A model for predicting evolution
December 21, 2018
For scientists to predict how the evolution of an organism will proceed it is necessary to know which mutations in the genome are required to achieve the adaptation in question. For a long time, there appeared to be no hope of achieving this: both the organisms and their interactions with the environment seemed far too complex. For this reason, many researchers suspected that the course of adaptive evolution is impossible to predict. However, the same evolutionary adaptations can arise repeatedly, so evolution does seem to be subject to certain rules.
The scientists from Plön and Uppsala have been trying to identify these rules and whether they can be used to predict adaptations and the underlying gene mutations. They are able to study evolution in the laboratory in real time with the aid of the Pseudomonas fluorescens, as the bacteria always adapts to the absence of oxygen producing wrinkled bacterial colonies. The researchers know the three genetic networks for this adaptation in which the mutations occur most frequently, which means they can decode the way in which the bacterium is able to adapt.
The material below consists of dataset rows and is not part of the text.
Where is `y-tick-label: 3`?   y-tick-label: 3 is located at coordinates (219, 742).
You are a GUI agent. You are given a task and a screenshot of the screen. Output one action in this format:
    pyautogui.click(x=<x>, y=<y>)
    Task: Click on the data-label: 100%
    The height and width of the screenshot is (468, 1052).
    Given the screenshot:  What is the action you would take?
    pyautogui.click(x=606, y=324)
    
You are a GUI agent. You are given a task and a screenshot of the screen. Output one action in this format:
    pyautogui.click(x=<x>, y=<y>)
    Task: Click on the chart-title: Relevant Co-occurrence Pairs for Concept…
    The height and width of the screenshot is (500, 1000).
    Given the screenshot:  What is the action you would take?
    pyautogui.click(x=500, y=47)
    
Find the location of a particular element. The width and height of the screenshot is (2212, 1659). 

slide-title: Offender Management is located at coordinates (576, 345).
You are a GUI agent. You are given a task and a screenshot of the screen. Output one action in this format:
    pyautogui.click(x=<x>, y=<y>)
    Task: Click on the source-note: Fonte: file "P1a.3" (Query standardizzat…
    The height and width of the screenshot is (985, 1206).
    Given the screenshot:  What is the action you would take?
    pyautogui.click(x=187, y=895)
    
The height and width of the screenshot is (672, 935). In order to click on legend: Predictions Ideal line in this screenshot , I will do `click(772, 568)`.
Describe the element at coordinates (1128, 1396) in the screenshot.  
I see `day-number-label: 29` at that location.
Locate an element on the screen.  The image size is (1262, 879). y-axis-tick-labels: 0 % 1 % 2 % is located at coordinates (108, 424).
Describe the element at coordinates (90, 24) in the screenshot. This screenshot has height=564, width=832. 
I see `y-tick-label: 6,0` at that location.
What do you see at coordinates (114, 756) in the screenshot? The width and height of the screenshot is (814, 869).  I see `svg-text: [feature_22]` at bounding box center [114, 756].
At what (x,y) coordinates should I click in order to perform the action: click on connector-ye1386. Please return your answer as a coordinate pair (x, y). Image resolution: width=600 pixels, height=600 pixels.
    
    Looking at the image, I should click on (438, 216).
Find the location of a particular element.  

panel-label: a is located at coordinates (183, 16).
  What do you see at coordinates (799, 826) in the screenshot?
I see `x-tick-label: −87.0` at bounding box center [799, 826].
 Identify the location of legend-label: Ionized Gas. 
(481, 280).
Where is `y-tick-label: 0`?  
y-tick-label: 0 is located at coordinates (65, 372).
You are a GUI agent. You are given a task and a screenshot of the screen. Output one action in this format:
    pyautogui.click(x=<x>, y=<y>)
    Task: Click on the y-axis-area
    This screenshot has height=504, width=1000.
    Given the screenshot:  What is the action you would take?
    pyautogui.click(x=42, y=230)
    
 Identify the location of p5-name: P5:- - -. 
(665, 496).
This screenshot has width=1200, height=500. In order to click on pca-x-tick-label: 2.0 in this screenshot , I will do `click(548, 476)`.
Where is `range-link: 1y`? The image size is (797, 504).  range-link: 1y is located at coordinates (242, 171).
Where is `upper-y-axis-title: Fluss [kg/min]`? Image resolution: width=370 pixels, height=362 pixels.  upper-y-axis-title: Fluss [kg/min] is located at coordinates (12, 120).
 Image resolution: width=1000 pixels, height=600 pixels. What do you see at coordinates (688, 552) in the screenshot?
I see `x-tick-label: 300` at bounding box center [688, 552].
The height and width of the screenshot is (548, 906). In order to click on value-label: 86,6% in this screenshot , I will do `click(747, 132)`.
Model predicts adaptive mutations
Paul Rainey and his colleagues have developed a way of modelling regulatory pathways that allows them to predict how often evolution makes use of one of the three networks and which genes mutate in the process. To test and verify the model, they compared the predicted mutations with those that actually occurred in the laboratory. The researchers discovered that the mutations do not occur evenly throughout the genome, but rather that they accumulate at certain points. The model can use these mutation “hotspots” to make more accurate predictions about which of the bacterium’s genes will mutate. The scientists have even discovered new mutations in this way, which are so rare that they have not yet been observed in the real bacteria in the laboratory.
Using this model, the scientists are able to predict the evolution of Pseudomonas fluorescens to a certain extent. However, their work also demonstrates the limits that attempts to predict evolution currently face: to make reliable predictions, the researchers not only have to know the mutational paths that lead to a given adaption and the hotspots where mutations accumulate, but also the effects of the mutations on the fitness of the organism. Yet predicting the “fitness effect” is not currently possible without empirical data. “The ability to predict evolution is still in its infancy”, Rainey explains: “but it is very likely that we will be able to transfer our model to other organisms in future”. It may then be possible to predict the underlying evolutionary processes that result in antibiotic resistance, infectious diseases or even cancer.